Empowering Aeronautics

missile from  Revolutionary Approach to Time Critical Long Range Strike Project (RATTLRS)Many partnerships with industry and academia will be managed by the Space Technology Research Grants Program Office, which will be based at Glenn under the new proposal. Pictured is the Glenn 10 x 10 Supersonic Wind Tunnel, testing a missile that is part of the Revolutionary Approach to Time Critical Long Range Strike Project (RATTLRS) with the Massachusetts Institute of Technology (MIT).
Image Credit: NASA
Aeronautics research, a specialty of Glenn since its founding in 1941, will receive additional funding, pending approval. Research activities in green aviation and the Next Generation Air Transportation System (NextGen) will be even greater priorities under this plan. Glenn will support the Integrated Systems Research Program, which looks into unmanned aircraft in the national airspace, as well as NASA's Environmentally Responsible Aviation Project.

"We'll be looking at the next generation of engines… at reducing noise and improving the fuel consumption of aircraft engines, and things like biofuels," Lugo says.

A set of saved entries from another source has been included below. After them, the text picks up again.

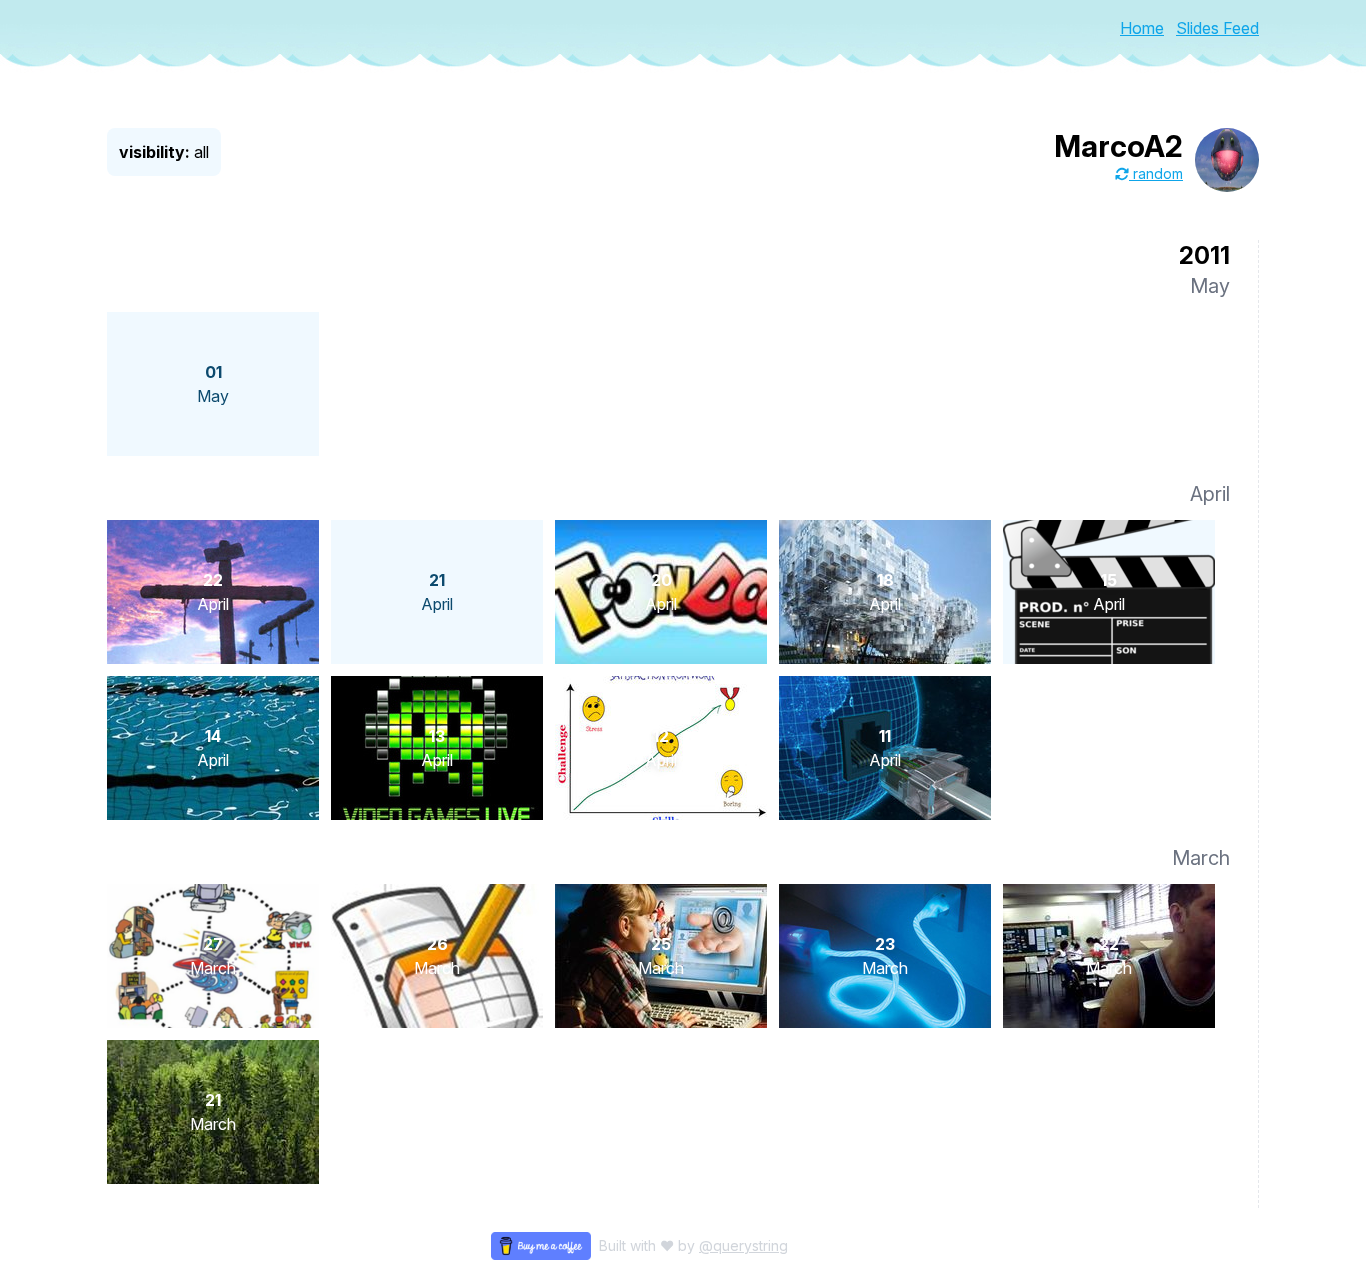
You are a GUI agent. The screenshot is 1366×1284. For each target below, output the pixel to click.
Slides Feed (1217, 28)
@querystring (743, 1245)
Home (1142, 28)
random (1156, 173)
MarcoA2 (1118, 146)
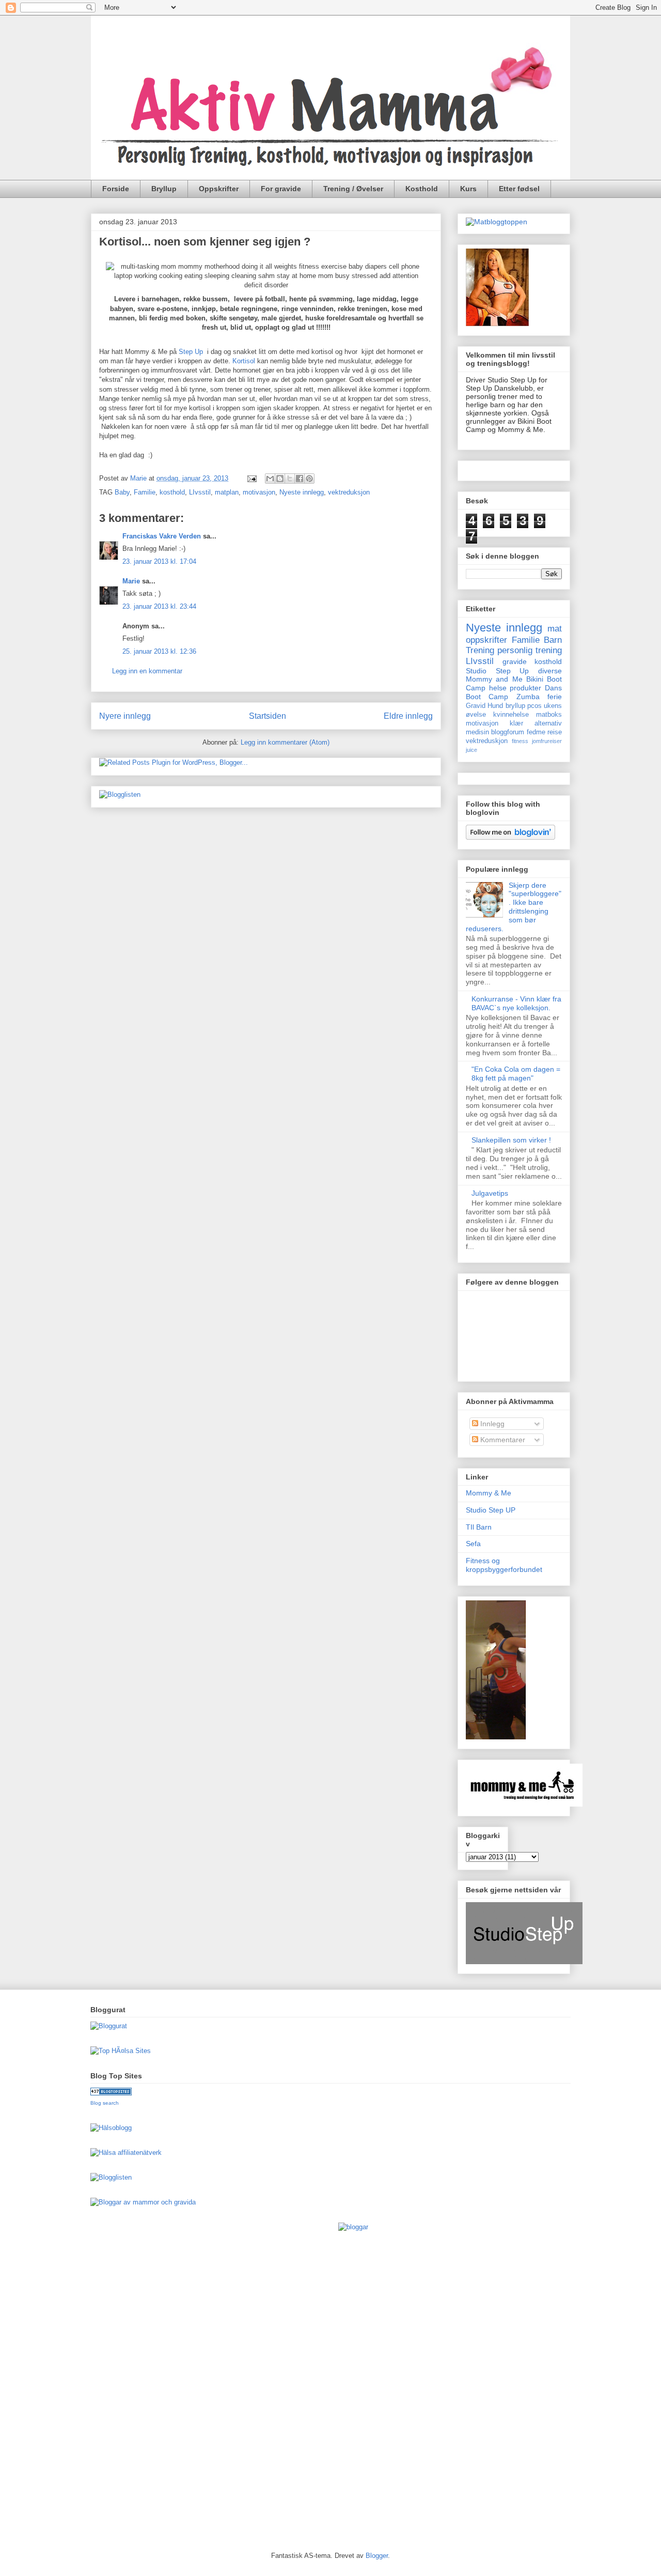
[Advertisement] (131, 2378)
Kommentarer (501, 1440)
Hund (495, 705)
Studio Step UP (490, 1510)
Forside (115, 188)
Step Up (191, 352)
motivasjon (259, 492)
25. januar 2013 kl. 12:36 (159, 651)
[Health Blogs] (111, 2093)
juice (471, 750)
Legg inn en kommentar (147, 671)
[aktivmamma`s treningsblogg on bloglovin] (510, 837)
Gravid (475, 705)
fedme (536, 732)
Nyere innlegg (125, 716)
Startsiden (267, 716)
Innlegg (491, 1424)
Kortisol (244, 361)
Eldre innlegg (408, 716)
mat (554, 629)
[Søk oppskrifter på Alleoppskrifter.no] (496, 222)
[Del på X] (290, 478)
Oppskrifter (219, 188)
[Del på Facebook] (299, 478)
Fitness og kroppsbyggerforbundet (504, 1565)
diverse (550, 671)
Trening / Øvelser (353, 188)
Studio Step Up (497, 671)
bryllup (515, 705)
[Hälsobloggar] (111, 2128)
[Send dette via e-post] (270, 478)
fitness (520, 741)
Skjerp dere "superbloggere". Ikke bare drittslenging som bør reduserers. (513, 907)
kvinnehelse (511, 714)
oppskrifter (486, 640)
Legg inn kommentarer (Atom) (285, 742)
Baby (122, 492)
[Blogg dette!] (280, 478)
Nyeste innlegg (301, 492)
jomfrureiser (547, 741)
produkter (525, 688)
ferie (554, 696)
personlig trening (529, 650)
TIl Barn (479, 1527)
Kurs (468, 188)
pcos (534, 705)
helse (498, 688)
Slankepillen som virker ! (511, 1140)
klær (516, 723)
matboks (549, 714)
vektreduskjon (487, 741)
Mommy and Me (494, 679)
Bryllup (164, 188)
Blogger (377, 2555)
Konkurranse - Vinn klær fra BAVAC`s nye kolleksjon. (516, 1003)
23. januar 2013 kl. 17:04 (159, 561)
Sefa (473, 1543)
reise (554, 732)
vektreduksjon (349, 492)
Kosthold (421, 188)
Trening (480, 650)
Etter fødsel (519, 188)
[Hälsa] (103, 2152)
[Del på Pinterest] (309, 478)
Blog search (104, 2103)
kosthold (172, 492)
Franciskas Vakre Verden (161, 536)
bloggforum (507, 732)
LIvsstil (200, 492)
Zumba (528, 696)
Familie (144, 492)
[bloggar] (353, 2227)
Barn (553, 640)
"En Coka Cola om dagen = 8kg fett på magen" (515, 1073)
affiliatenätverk (140, 2152)
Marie (131, 581)
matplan (227, 492)
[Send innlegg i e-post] (251, 478)
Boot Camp (487, 696)
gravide (514, 661)
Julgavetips (489, 1193)
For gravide (281, 188)
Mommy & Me (488, 1493)
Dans (553, 688)
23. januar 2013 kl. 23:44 (159, 606)
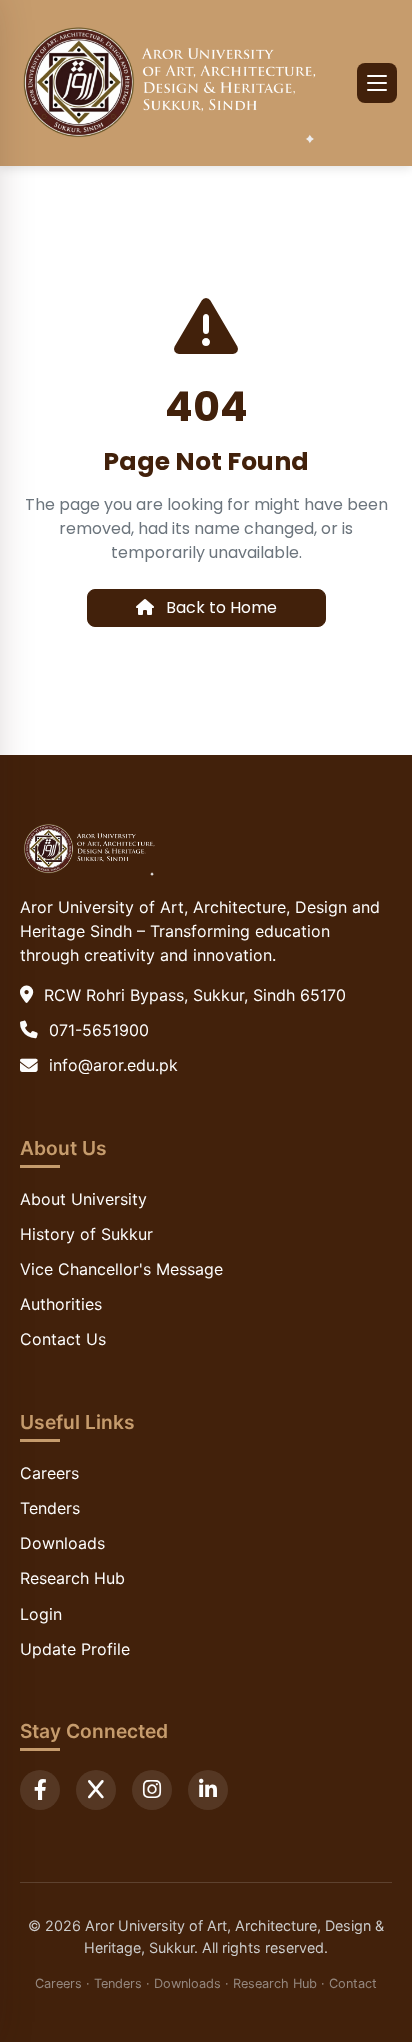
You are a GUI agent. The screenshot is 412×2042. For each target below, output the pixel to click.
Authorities (61, 1304)
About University (83, 1199)
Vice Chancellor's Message (121, 1269)
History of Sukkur (86, 1234)
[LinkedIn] (208, 1790)
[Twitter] (96, 1790)
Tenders (50, 1508)
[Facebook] (40, 1790)
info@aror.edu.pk (113, 1065)
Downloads (62, 1543)
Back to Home (219, 607)
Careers (49, 1473)
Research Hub (72, 1578)
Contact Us (63, 1339)
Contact (353, 1983)
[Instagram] (152, 1790)
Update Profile (75, 1649)
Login (41, 1614)
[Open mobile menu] (377, 83)
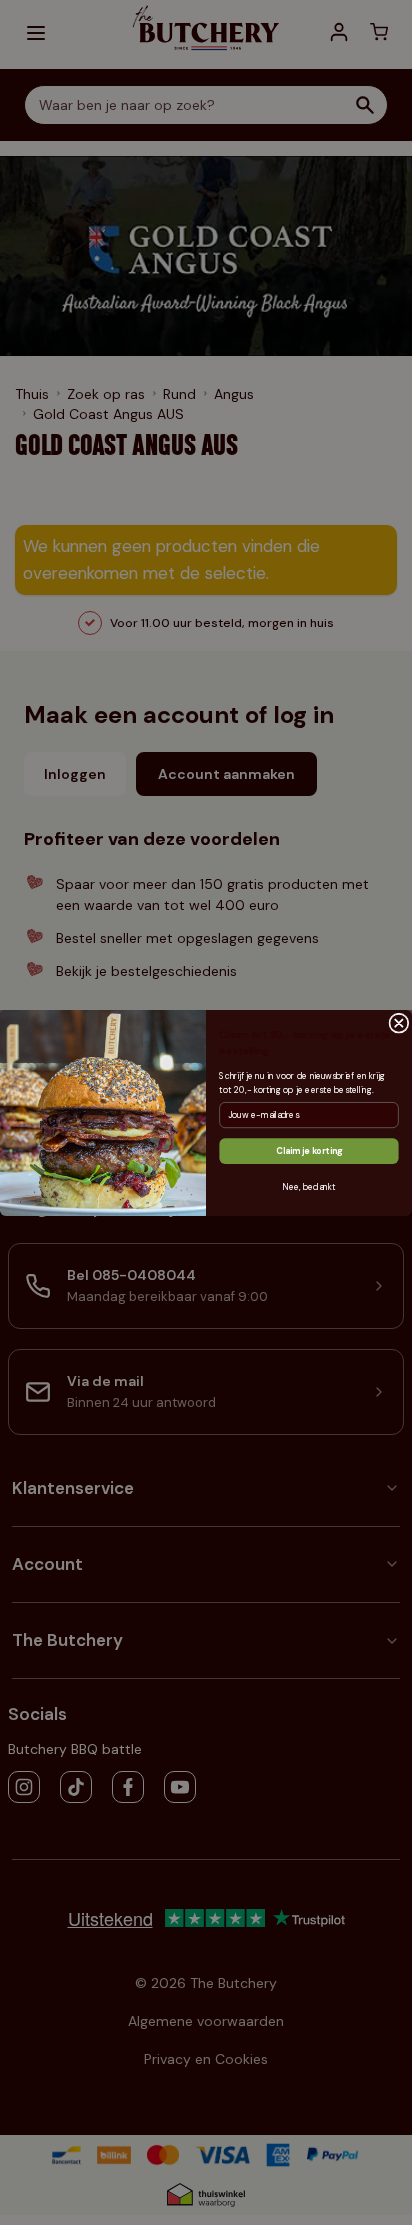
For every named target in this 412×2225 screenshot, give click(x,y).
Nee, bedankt (308, 1186)
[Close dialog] (399, 1023)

This expansion builds on Glenn's expertise in aeronautical research.

Embracing the Future

If adopted, the new budget could benefit Ohio in multiple ways—from increasing NASA collaborations with local businesses to growing the Glenn work force. The recruitment of new workers, which has been ongoing for the past two years, would continue or increase under the new plan.

"Between what we've done in obtaining these programmatic assignments, and what our community partners are doing with advocating for NASA, I think there is the potential for an increased economic impact," Lugo says.

The proposed new budget stands to positively affect the Glenn community, the agency and the Northeast Ohio region.

"We have a good opportunity to be a significant player in all the agency's programs… we have the opportunity to solve hard problems," Lugo says. "Glenn can become the supplier of solutions to the rest the agency."